» **Activity**
Please report each line of the data below that contains "size".

» **Input**
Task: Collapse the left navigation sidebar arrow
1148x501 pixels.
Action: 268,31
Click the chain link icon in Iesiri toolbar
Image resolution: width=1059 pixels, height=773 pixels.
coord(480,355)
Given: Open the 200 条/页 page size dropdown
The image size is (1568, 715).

==

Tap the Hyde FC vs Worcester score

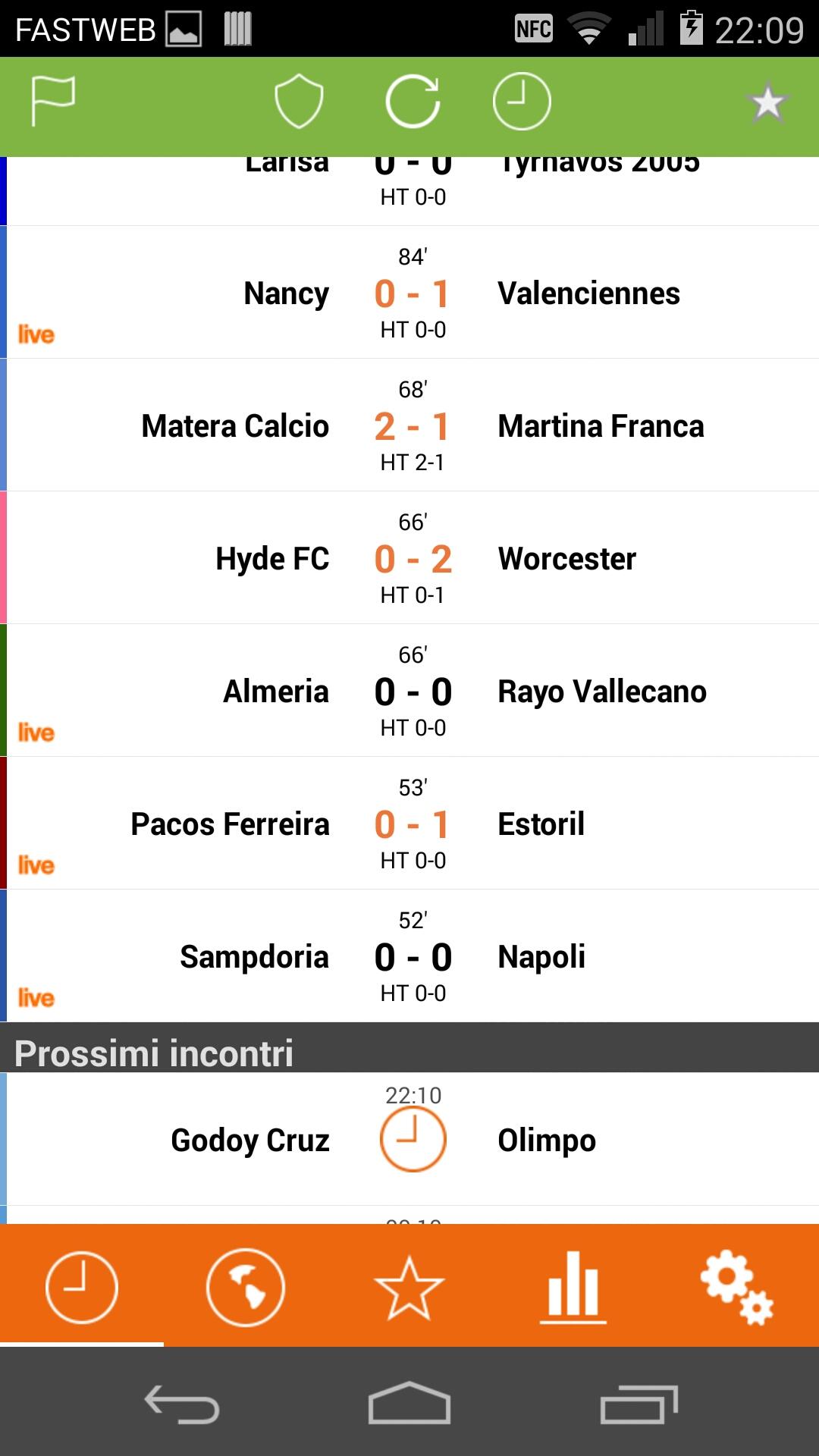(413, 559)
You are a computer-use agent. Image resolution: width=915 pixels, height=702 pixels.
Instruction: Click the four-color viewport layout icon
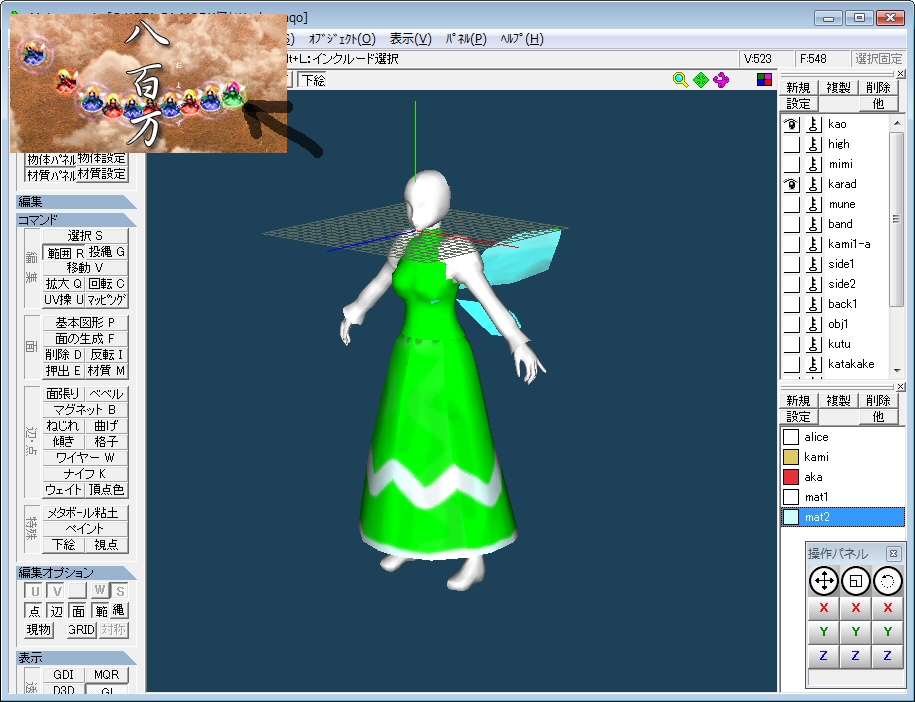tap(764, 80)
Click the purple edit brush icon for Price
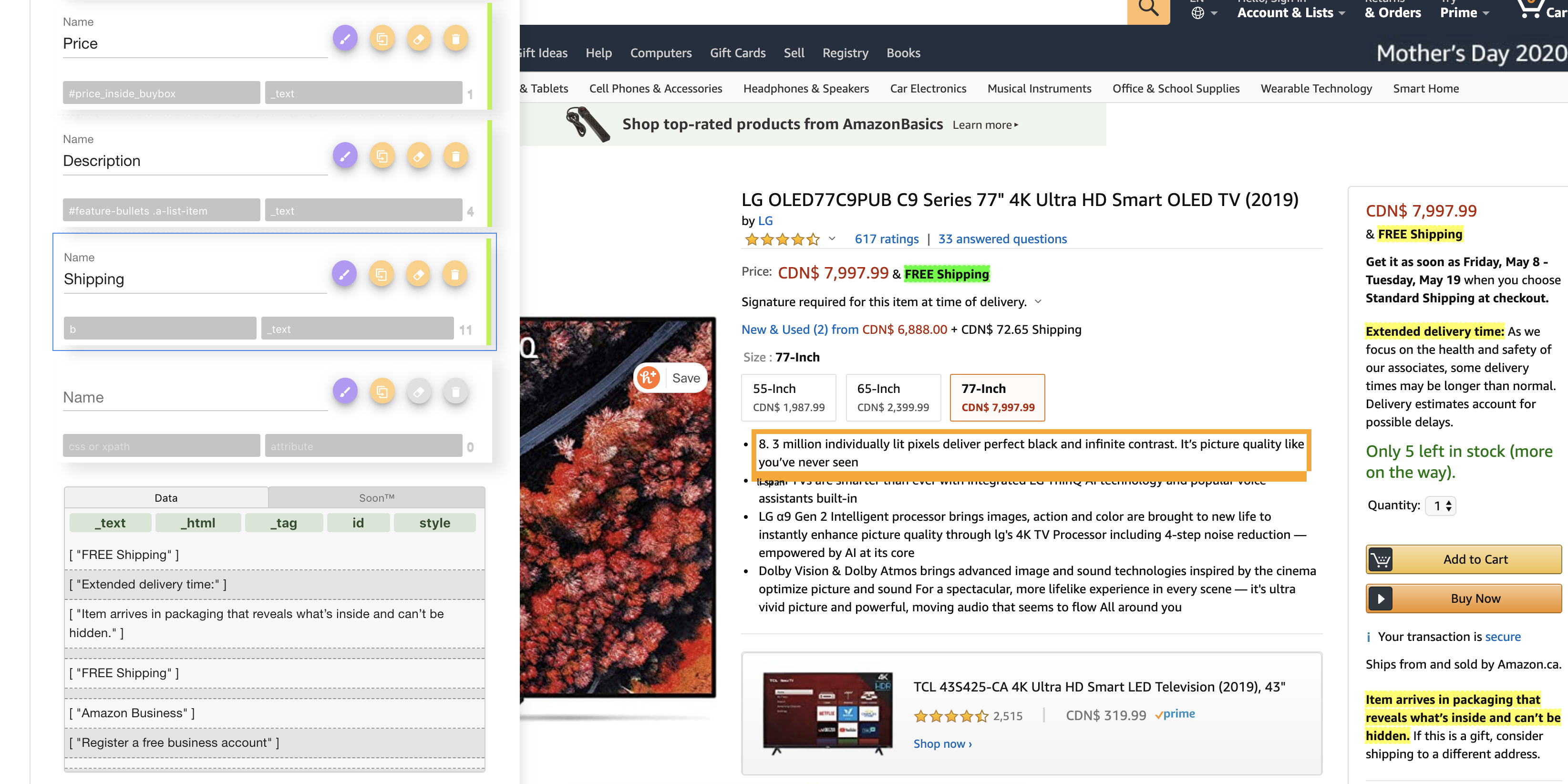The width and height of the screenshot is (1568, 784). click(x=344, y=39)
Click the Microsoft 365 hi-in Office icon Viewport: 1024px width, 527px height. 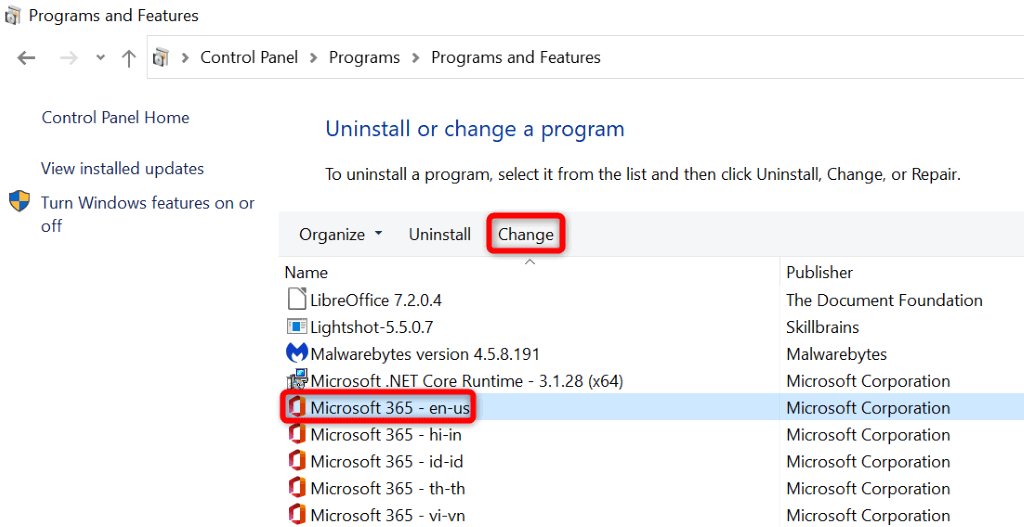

» **Answer for this exercise**
Given: Open the 200 条/页 page size dropdown
The image size is (1568, 715).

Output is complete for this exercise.